The task
For the word "more", state how many lines of the data include it. Respond with the number only.

Records shown
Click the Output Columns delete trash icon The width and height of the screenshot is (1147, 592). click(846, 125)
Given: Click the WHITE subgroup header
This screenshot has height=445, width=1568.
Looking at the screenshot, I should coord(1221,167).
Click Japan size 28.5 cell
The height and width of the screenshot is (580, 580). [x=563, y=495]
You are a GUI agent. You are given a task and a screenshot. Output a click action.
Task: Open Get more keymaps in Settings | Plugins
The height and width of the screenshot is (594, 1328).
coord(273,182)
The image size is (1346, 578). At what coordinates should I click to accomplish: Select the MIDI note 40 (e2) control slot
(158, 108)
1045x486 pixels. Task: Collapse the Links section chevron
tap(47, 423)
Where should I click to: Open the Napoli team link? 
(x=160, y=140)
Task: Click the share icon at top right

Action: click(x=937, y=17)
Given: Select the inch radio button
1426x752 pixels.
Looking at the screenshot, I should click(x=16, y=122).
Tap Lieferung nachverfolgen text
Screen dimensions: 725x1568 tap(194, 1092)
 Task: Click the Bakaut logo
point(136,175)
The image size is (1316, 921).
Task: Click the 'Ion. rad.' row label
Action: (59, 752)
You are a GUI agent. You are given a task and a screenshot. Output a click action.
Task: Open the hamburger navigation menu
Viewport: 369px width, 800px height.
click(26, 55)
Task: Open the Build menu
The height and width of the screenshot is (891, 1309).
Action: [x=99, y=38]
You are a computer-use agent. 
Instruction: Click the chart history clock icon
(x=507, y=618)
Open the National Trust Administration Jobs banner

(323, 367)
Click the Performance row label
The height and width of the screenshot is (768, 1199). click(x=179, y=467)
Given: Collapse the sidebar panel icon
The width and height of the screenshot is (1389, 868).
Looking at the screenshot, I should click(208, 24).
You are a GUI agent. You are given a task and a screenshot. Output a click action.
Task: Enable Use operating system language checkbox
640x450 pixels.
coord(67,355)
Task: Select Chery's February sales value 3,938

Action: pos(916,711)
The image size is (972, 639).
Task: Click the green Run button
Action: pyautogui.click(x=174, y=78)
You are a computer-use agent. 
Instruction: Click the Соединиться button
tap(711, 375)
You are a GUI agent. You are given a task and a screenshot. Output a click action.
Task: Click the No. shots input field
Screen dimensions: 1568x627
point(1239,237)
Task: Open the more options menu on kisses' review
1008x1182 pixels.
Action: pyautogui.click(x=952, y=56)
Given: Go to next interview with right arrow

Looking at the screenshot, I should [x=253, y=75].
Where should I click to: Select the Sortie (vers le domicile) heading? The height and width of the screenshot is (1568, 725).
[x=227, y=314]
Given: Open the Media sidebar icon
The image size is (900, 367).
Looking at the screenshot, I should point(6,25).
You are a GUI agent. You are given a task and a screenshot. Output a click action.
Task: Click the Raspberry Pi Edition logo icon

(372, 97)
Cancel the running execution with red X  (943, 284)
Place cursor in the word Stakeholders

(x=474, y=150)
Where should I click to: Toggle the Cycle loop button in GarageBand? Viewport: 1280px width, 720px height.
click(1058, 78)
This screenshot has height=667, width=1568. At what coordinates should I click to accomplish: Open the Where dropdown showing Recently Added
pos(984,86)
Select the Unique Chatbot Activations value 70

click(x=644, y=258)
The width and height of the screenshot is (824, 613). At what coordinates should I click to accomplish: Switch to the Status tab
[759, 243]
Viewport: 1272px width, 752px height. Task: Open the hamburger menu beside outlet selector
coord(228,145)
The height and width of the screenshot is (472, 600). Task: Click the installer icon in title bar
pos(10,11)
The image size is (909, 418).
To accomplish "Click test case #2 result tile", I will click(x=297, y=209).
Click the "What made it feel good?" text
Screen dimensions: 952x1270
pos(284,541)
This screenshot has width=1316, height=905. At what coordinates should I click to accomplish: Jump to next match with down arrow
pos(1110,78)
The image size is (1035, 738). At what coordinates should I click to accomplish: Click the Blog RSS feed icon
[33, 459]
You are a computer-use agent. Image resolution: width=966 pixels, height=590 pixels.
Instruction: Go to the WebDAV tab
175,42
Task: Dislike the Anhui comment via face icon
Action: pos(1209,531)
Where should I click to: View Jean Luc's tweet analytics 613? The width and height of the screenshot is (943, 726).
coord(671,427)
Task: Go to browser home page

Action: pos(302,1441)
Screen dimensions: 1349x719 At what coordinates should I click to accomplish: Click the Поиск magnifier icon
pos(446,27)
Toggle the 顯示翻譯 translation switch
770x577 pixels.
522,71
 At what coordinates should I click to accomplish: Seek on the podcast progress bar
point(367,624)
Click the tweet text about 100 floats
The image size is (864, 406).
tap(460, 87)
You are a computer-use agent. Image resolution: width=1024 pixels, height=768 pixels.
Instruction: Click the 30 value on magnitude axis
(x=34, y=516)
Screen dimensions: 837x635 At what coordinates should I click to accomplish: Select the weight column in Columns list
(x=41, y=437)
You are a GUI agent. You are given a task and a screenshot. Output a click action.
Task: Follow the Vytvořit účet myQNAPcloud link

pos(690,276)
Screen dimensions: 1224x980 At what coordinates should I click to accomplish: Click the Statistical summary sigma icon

Expected answer
2